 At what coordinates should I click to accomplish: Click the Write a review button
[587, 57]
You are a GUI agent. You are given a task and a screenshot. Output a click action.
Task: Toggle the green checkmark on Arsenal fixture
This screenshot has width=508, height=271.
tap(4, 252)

────────────────────────────────────────

Task item
Every entry must be duplicated exactly as it stands.

Exercise solution
 At what coordinates should I click to accomplish: Click the Write a review button
[587, 57]
You are a GUI agent. You are given a task and a screenshot. Output a click action.
Task: Toggle the green checkmark on Arsenal fixture
This screenshot has width=508, height=271.
tap(4, 252)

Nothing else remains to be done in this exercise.